Bien le bonjour ! Je suis récemment devenue fan de Hannibal, et par extension, de l'excellent Mads Mikkelsen. J'essaie donc de me faire toute sa filmographie, parce que, s'il-vous-plaît, cet homme est exceptionnel :D
J'ai donc vu La Chasse (Jagten), film prenant et fascinant, où Mads fait une nouvelle fois un travail admirable. Lukas m'a énormément touchée. En voyant le film, je n'avais pas pu m'empêcher de faire des parallèles avec Hannibal, et c'est un peu comme ça qu'est né Stalk and Lure. J'espère sincèrement venir au bout de ce projet, et qu'il aura un quelque intérêt, quand même 8D

Stalk and Lure est donc un crossover Hannibal/Jagten, dans un univers alternatif. Je me suis majoritairement inspirée de la série, seule l'intrigue est celle de Jagten, elle traite donc d'un thème assez dur, sur lequel je n'ai jamais écrit. Même s'il n'y aura rien d'explicite, je souhaite vivement ne pas être trop maladroite.

Disclaimer: Hannibal et Jagten appartiennent respectivement à Bryan Fuller et Thomas Vinterberg.

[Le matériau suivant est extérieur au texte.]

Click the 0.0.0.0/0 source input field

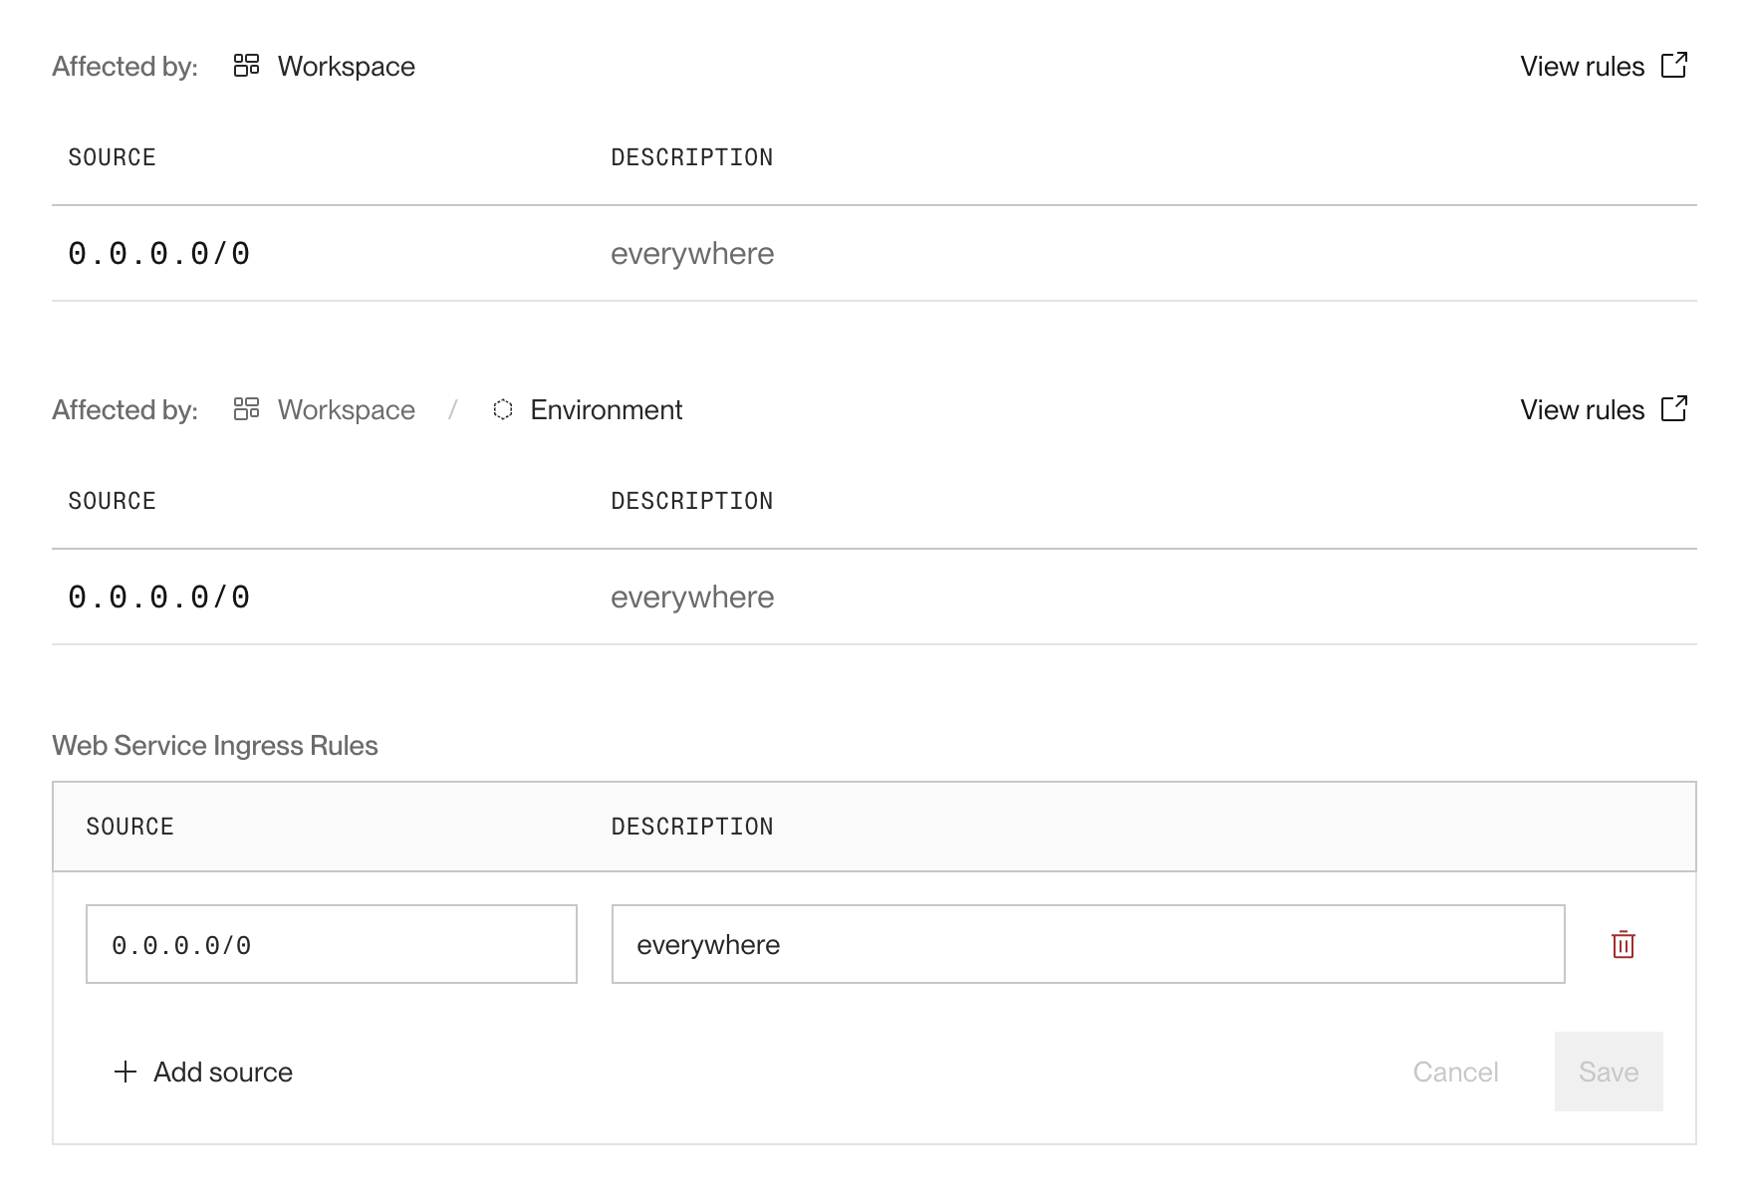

Pour mieux s'adapter au texte, les relations familiales/amoureuses entre certains personnages de Hannibal ont été changées. Voilààà, bonne lecture ! :)


I. Empreintes

Il faisait bon vivre au Minnesota. Lorsque l'automne naissait, que les arbres se coloraient d'une douce teinte ambrée, la nature présentait un merveilleux spectacle. Comme dans les meilleurs théâtres, on pouvait chercher la meilleure place, celle où les décors, les acteurs et la mise en scène elle-même seraient le mieux mis en valeur. Mais bien souvent, ce siège était réservé à une élite : un riche spectateur, le metteur en scène, l'auteur de la pièce… Il en était de même ici.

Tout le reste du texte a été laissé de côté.